Tanya went to Cabell Huntington Hospital, where emergency room physician Lori Bennet observed bruises all over her face and on an arm.
Bennet saw a puncture wound on an arm. An X-ray revealed a broken nose.
Tanya's son, nine years old on the night of the terror, testified at her trial in 2007.
"I seen him hit her with the back end of a gun," he said.
He said the gun came from a back room. He said he saw his father carry it into the living room.
He said he heard his father say he would shoot her, and he said he didn't think his father would have shot her.
"They would fight and they'd just get over it and it would be fine the next morning," he said.
Bennet described Tanya's injuries and said Tanya told her that Danuel assaulted her.
Jurors saw photographs of Tanya's injuries and the bloody shirt she wore.
Jurors listened to a taped statement that sheriff's sergeant James McCallister took from Tanya on the day Danuel died.
Tanya testified that Danuel started drinking and grew angrier as the evening wore on.
"It was a change in him and I knew it was going to happen," she said.
She said he told her she wouldn't live to see the next day. She said he told her the children wouldn't live.
"I was scared for my life and not only mine but the tree kids," she said.
She said he put the gun to her son's head and said he would kill him. She said he made her have sex. She said he dared her to shoot him.
"I thought I was going to die," she said. "I knew I was."
Jurors saw photos showing he died naked from the waist down.
Jurors found Tanya Harden guilty of first degree murder. Ferguson ordered life imprisonment with a possibility of parole.
On appeal, the Justices found that the state's case and Ferguson's jury instruction relied entirely on the McMillion decision.
Ketchum wrote that decisions since McMillion clearly provide that violent criminal acts and death threats are relevant in determining a defendant's reasonable belief that death or serious injury is imminent.
He wrote that Tanya submitted sufficient evidence on which she could have reasonably believed, and did believe, that death or injury was imminent.
"Evidence that the decedent had sexually assaulted the defendant, and thereafter lay sprawled naked from the waist down on the living room couch does not amount to proof beyond a reasonable doubt that the defendant was asleep or passed out drunk," he wrote.

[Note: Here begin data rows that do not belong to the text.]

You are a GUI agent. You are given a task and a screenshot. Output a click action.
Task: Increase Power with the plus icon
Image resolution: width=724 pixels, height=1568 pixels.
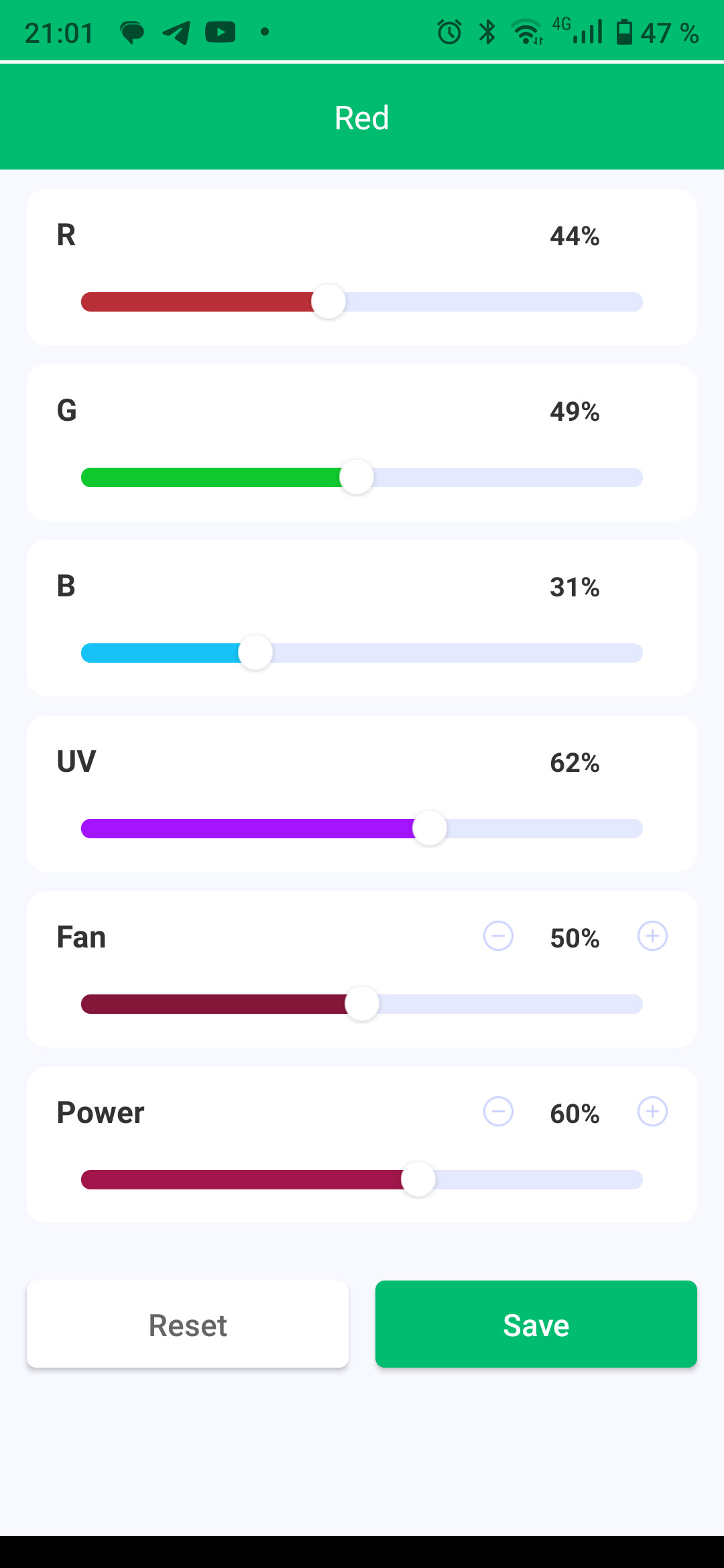652,1112
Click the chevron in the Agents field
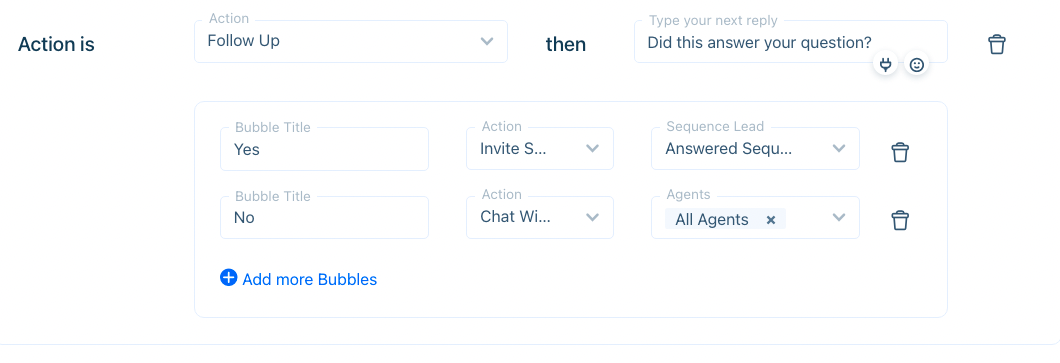Viewport: 1060px width, 363px height. point(839,217)
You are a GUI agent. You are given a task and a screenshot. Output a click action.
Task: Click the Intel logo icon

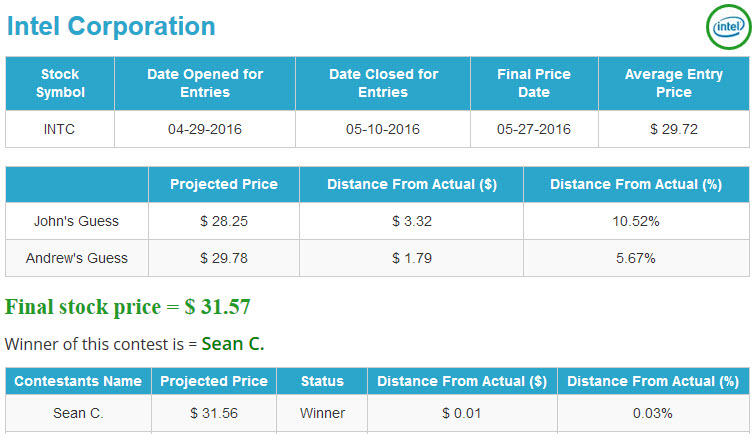pos(729,27)
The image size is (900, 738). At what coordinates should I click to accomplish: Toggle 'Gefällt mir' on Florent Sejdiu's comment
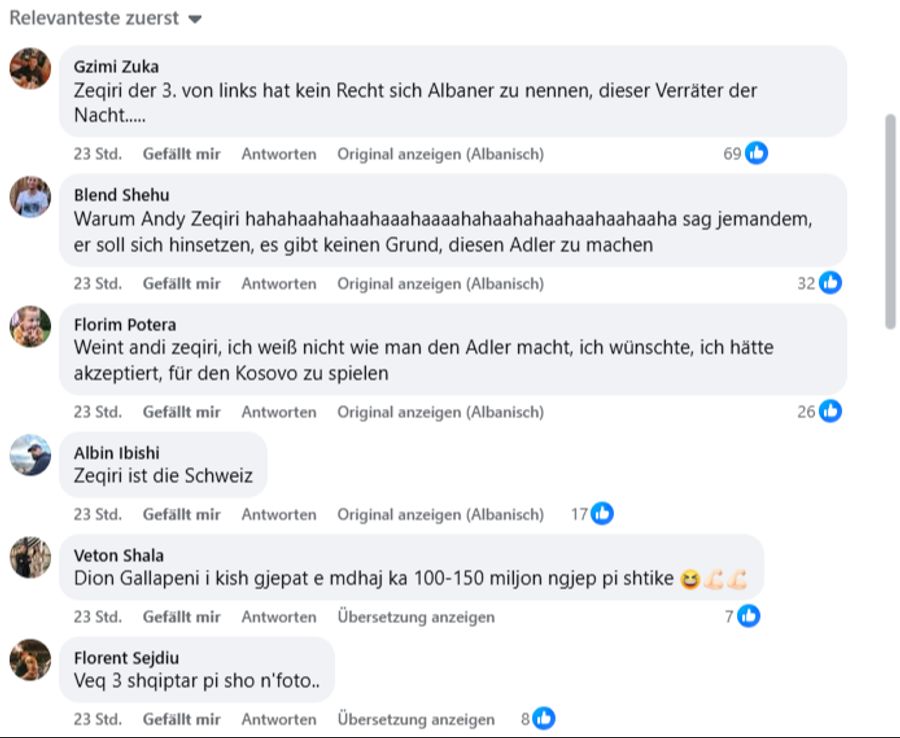[181, 719]
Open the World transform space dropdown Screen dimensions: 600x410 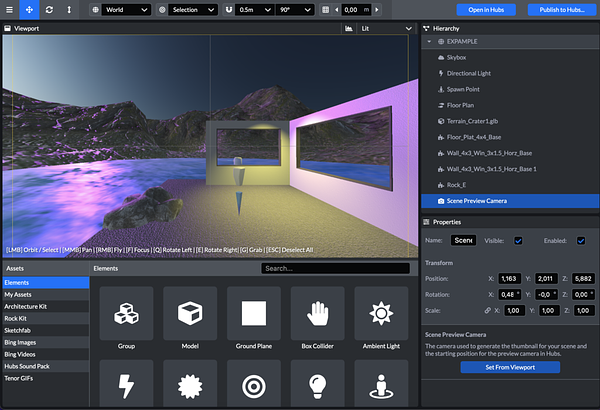pyautogui.click(x=122, y=9)
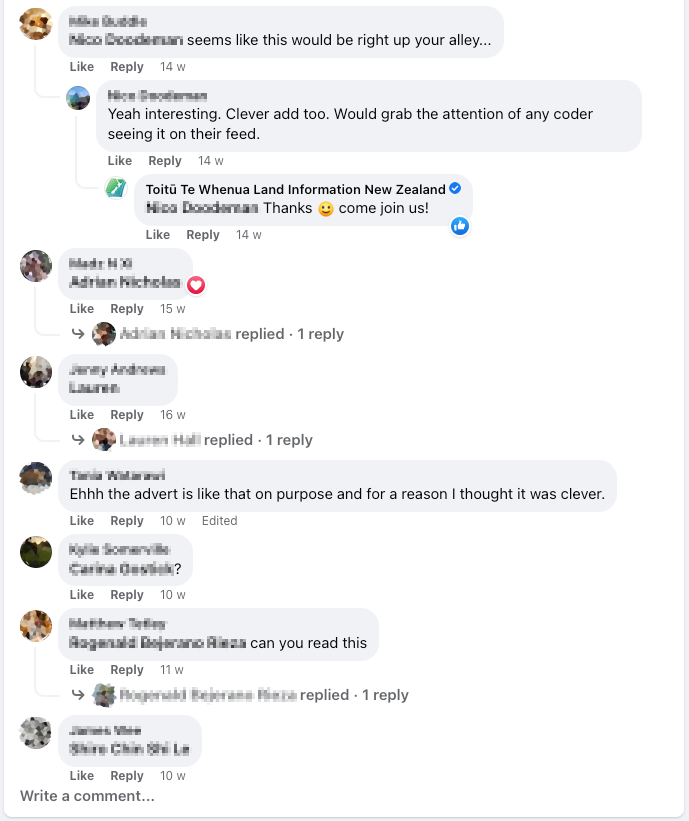Click the thumbs-up reaction on Toitū's reply

[460, 226]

He also rejected the state's claim that Tanya had a duty to retreat, writing that no one has a duty to retreat from his or her home.
Ketchum reached back about 300 years for a line from Lord Chief Justice Hale that, "Flight is for sanctuary and shelter, and shelter, if not sanctuary, is in the home."

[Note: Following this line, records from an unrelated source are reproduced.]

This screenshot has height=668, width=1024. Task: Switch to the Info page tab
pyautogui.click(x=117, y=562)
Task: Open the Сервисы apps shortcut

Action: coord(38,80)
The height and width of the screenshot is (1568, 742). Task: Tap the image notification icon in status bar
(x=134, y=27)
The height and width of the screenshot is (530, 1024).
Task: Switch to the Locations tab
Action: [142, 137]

He wrote that Tanya married Danuel at 16. He wrote that Daniel wouldn't let her drive, work, or bring friends to the house without permission.

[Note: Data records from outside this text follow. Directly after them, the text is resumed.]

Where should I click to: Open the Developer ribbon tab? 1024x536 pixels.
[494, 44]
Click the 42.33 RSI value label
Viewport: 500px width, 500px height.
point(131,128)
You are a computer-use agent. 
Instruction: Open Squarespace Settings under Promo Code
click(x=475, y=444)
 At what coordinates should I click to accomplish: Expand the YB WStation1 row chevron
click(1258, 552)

"Defendant is ordered released," he wrote.
Benjamin argued in dissent that jurors had reason to doubt Tanya's veracity.
Though she told jurors that Danuel forced her to have sex and threatened their son with the gun, he wrote, she had not made those statements on tape.
He wrote that the majority disregarded the state's progress in prevention, treatment and remediation of domestic violence.
"Spouses who find themselves in abusive or threatening situations now have resources that previous generations of abused spouses did not," he said.
Once Danuel fell asleep or passed out, he wrote, the threat of imminent harm was over and Tanya had options other than homicide.
Jurors could reasonably have found Tanya's action willful, deliberate and premeditated, he wrote.
"Unfortunately, the majority improperly has replaced the sound verdict of the jury with its own idea of justice and created bad law in the process," he wrote.
Public defenders Russell Cook and J. L. Hickok of Charleston represented Tanya Harden. Assistant attorney general Robert Goldberg represented the state.